Work task: If a record holds a picture, leave the picture out; return everything else exactly.
=== Records to use ===
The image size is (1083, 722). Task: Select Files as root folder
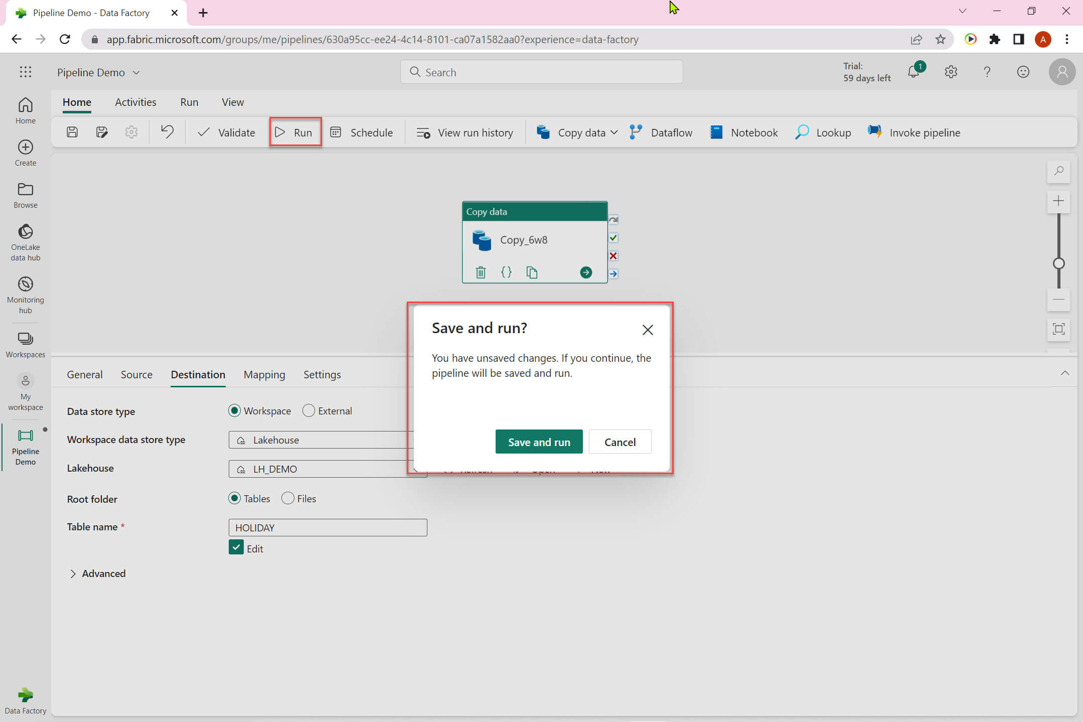point(288,498)
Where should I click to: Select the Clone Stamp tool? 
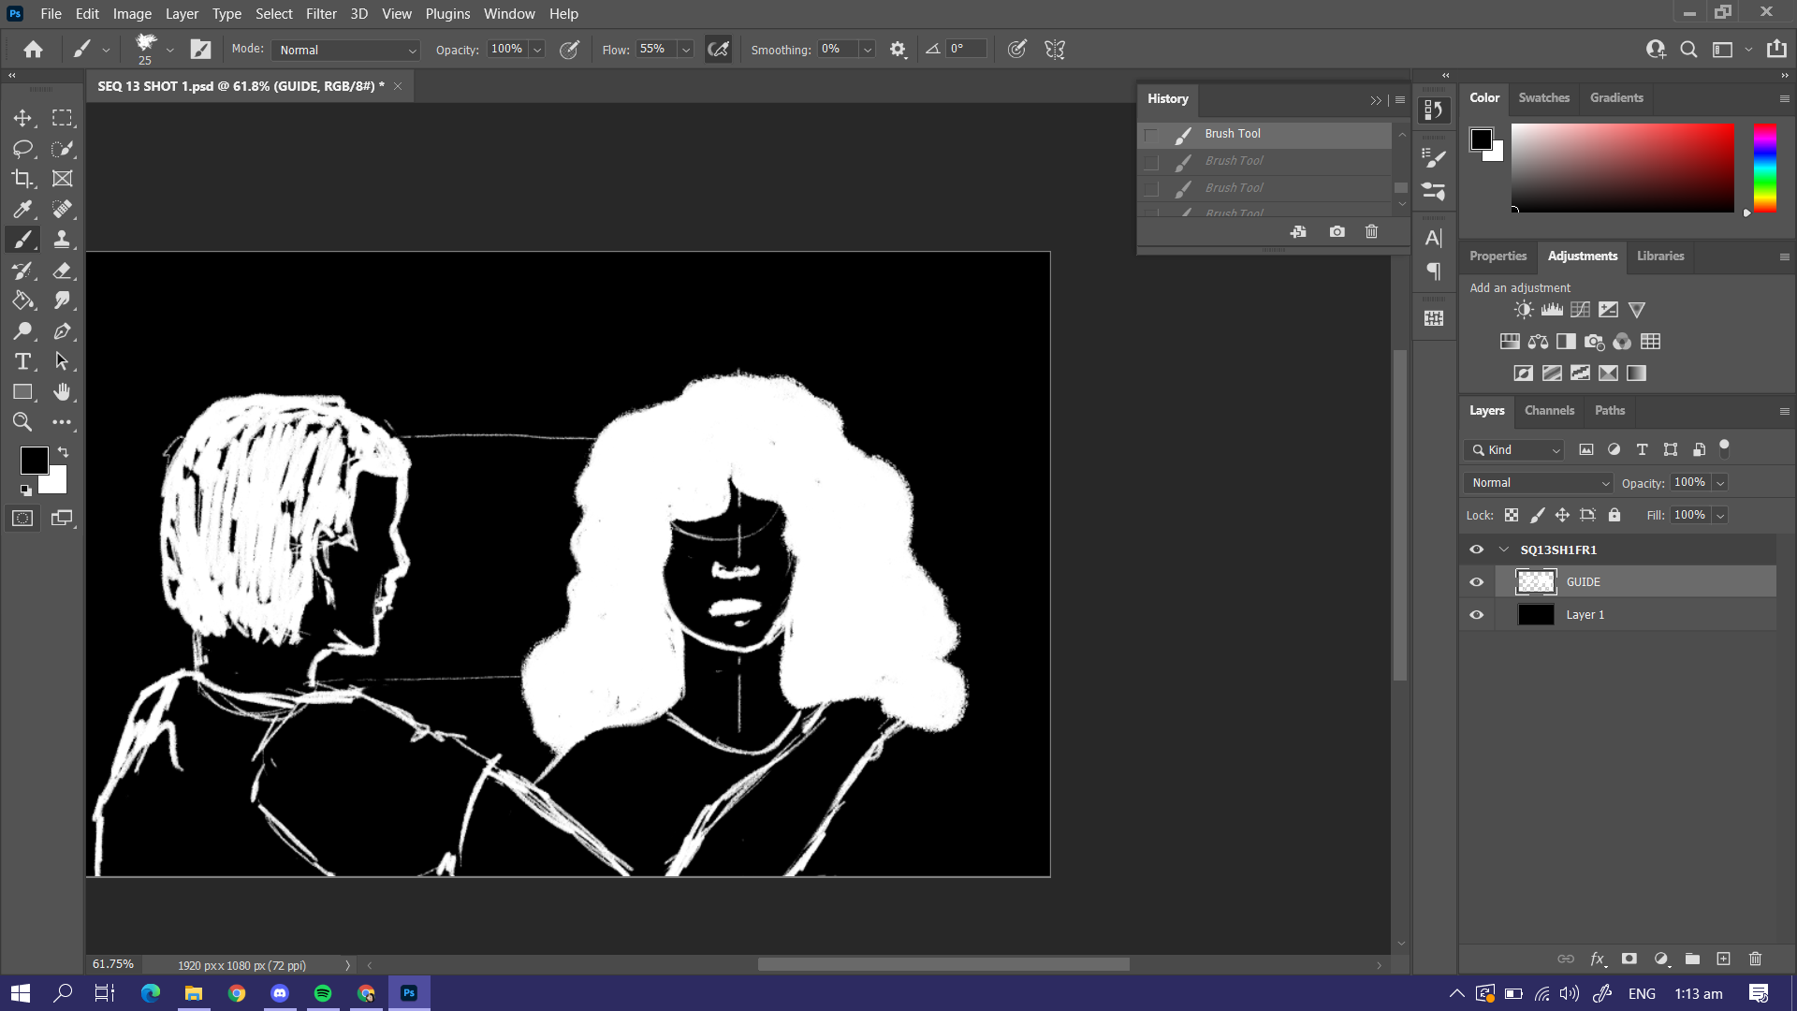[x=62, y=240]
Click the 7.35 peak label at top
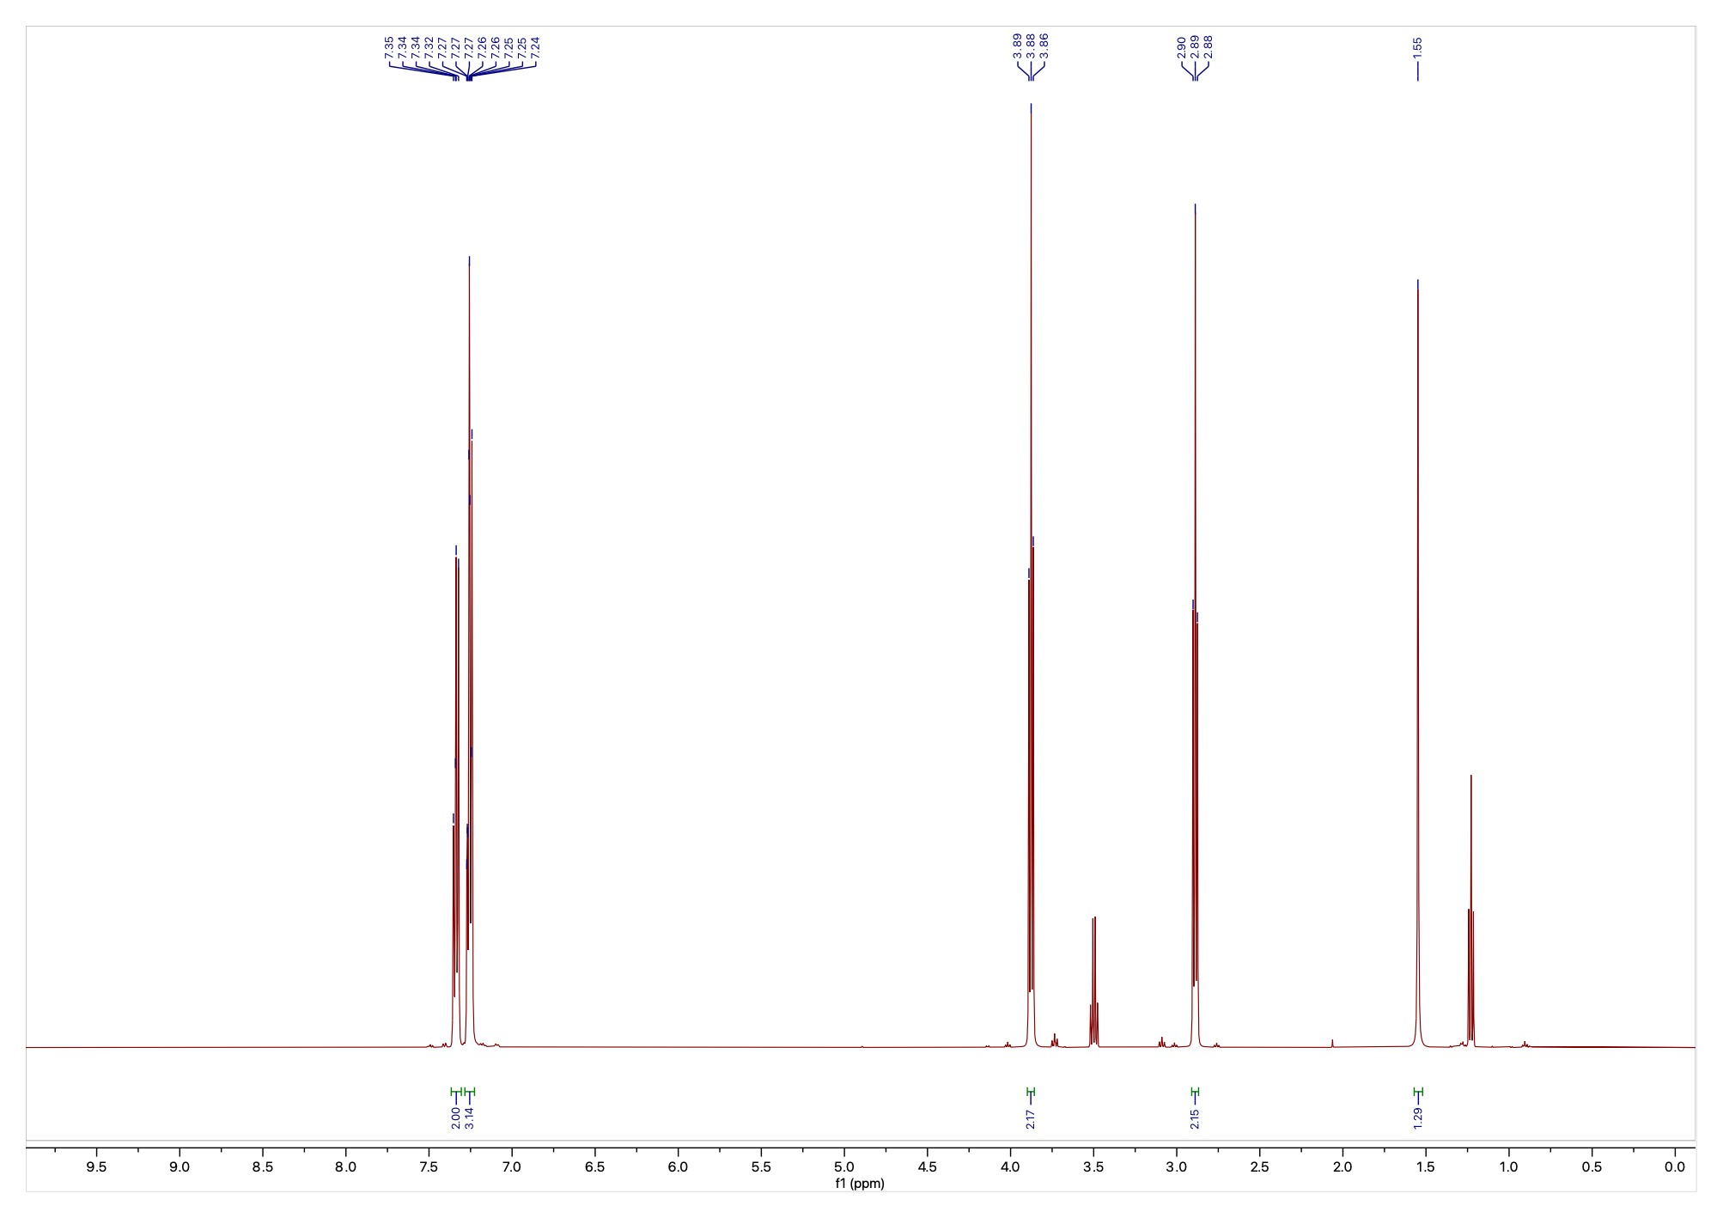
===
Output:
The image size is (1083, 722). Task: Select Files as root folder
point(288,498)
Where should I click to: Select the Clone Stamp tool? 
[x=62, y=240]
Click the 7.35 peak label at top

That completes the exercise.